Given passage:

>>>

The mid-21st century is filled with volatility, uncertainty, complexity, ambiguity, turbulence, and contradiction (VUCA-Plus). The conditions of VUCA-Plus have left us gasping for breath and seeking some stability (Bergquist, 2025). In the midst of these challenging times, we are living in a world of mini revolutions. A digital revolution is found in the domain of Artificial Intelligence. The revolutionary reframing of democratic processes is found throughout our world.
One of these revolutions is more cerebral in nature. It concerns the recent interweaving of economics and psychology. Called behavioral economics, this emerging interdisciplinary field introduces new perspectives regarding the way in which we, homo sapiens, make decisions, solve problems, and basically frame and interpret the world in which we live.
I have prepared a series of essays that build on the implications for professional coaching of these behavioral economic principles, and specifically the way in which we anticipate and interpret our near future. In this first essay, I lay the foundation for this series by considering the shifting economic nature of the society in which we live and, more basically, the shifting way in which we view reality.

<<<

Entries provided:
>>>

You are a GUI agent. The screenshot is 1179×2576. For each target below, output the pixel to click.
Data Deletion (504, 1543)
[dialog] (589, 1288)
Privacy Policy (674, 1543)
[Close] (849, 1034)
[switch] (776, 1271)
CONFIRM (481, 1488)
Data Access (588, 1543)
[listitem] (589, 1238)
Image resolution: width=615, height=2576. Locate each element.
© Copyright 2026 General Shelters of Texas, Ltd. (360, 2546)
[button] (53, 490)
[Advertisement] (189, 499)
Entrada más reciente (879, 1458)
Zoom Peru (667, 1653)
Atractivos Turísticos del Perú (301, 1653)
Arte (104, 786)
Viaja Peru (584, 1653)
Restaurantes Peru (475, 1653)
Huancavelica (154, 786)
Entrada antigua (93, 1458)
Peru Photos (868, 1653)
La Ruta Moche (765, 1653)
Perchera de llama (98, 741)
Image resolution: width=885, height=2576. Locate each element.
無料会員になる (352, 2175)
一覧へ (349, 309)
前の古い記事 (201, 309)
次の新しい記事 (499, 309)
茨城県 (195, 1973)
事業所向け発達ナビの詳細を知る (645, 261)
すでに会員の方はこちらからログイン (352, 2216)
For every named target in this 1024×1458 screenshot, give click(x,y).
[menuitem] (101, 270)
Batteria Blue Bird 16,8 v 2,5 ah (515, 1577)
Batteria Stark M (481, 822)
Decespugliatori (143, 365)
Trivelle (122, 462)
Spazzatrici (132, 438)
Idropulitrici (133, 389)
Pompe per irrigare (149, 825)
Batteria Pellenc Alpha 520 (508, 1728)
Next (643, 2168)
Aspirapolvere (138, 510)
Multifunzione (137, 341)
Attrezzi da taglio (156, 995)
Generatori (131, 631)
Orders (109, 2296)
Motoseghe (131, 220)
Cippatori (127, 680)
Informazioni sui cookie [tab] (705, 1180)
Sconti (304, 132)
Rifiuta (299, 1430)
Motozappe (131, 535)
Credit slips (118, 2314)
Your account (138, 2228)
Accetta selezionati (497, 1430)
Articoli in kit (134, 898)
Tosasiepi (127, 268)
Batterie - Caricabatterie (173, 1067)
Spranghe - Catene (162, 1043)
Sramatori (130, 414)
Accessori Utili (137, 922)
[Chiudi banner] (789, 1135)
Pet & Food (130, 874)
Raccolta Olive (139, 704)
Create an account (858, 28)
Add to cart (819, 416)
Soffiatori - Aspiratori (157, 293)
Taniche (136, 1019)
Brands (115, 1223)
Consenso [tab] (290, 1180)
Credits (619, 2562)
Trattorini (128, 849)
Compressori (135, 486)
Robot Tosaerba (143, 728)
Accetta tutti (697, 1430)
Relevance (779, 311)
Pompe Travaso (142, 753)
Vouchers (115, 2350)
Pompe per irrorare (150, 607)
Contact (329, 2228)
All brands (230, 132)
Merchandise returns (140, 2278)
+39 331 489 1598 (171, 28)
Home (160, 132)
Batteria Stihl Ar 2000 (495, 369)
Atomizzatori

<<<

Exercise tasks:
1: Please repeat the behavioral economics passage word for word, starting with "The mid-21st century" and going on through "throughout our world.".
2: According to the behavioral economics passage, why is the revolution it describes more cerebral than the others? Answer in one to three sentences.
3: Resume the behavioral economics passage from its final sentence and carry it forward.

Numbered responses:
1:
The mid-21st century is filled with volatility, uncertainty, complexity, ambiguity, turbulence, and contradiction (VUCA-Plus). The conditions of VUCA-Plus have left us gasping for breath and seeking some stability (Bergquist, 2025). In the midst of these challenging times, we are living in a world of mini revolutions. A digital revolution is found in the domain of Artificial Intelligence. The revolutionary reframing of democratic processes is found throughout our world.

2: It is more cerebral because it concerns the recent interweaving of economics and psychology. This field, behavioral economics, offers new perspectives on how people make decisions, solve problems, and frame and interpret the world.

3:
Coaching Challenge I: The Shifting Nature of Economics
During the 1990s, I wrote a book in which I described the premodern, modern, and postmodern societies that exist side-by-side in the late 20th Century. (Bergquist, 1993). These three societies still exist in the mid-21st Century and contribute to the VUCA-Plus conditions in which we find ourselves. Specifically, the economics of valuing and exchange operate quite differently in premodern, modern, and postmodern societies. The primary commodities to be exchanged in a premodern world are those shared via bartering (e.g., sewing is exchanged for tilling of soil or building a chair) or extracted from renewable resources (e.g., meat, grains, fish, timber) and some non-renewable resources (e.g., minerals).
By contrast, the commodities exchanged in the modern world center on manufactured products and formal services being provided for pay (e.g., housekeeping, accounting, or medical treatment). Once we enter the contemporary postmodern world, we find that information and technology become valued commodities. While money is the primary vehicle for exchange in the modern world, new forms (such as credit cards and Bitcoin) are being used to facilitate postmodern exchange. The informal exchange of products and services in a premodern world is no longer to be “trusted.” Premodern handshake agreements are replaced by formal, legally documented agreements in the modern world. Our preferred way to ensure compliance with postmodern agreements is still in limbo, with reliance, at times, on the old premodern notion of credibility and reputation.